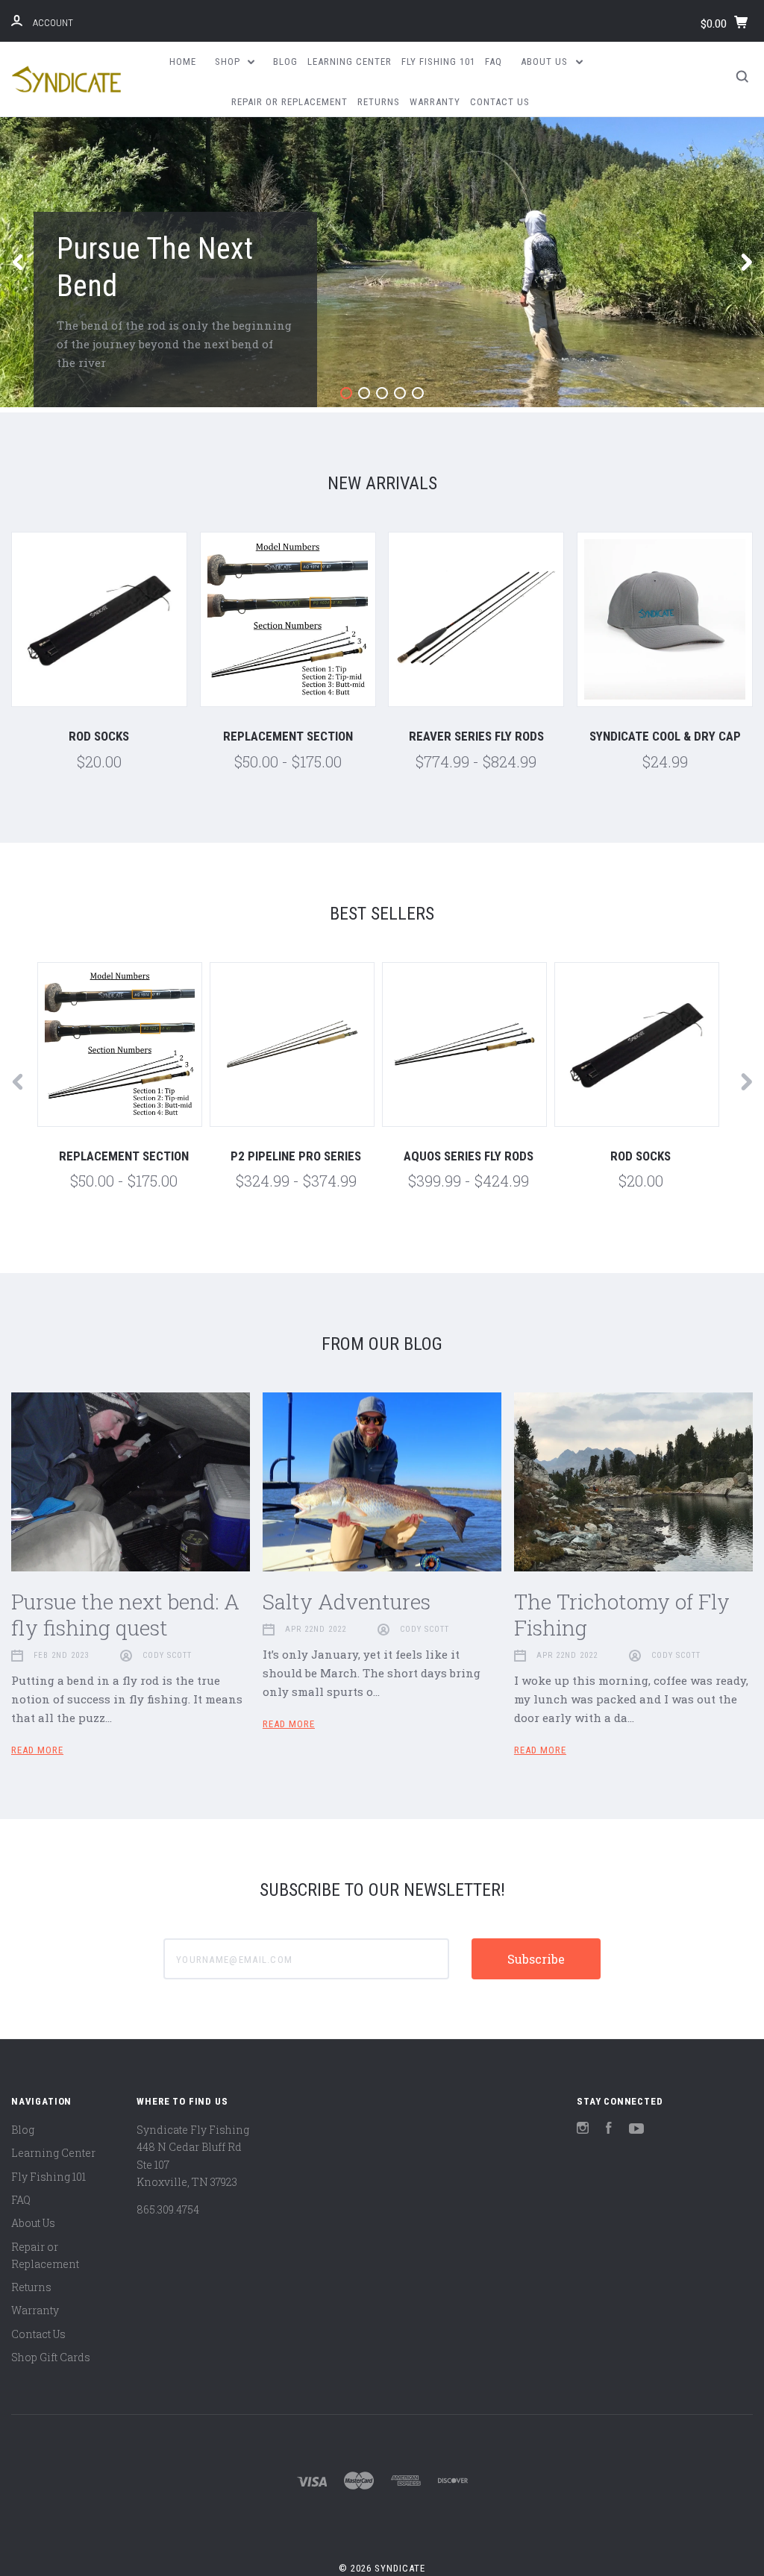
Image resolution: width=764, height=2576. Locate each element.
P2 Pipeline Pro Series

--

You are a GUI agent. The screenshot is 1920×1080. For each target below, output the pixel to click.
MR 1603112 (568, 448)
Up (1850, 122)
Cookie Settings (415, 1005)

### Task requirements
Show every line above in which the word "each" appears.

### Task answer
Image resolution: width=764, height=2576. Locate each element.
You are a GUI agent. The screenshot is 1920×1080. For each target below, output the pixel to click.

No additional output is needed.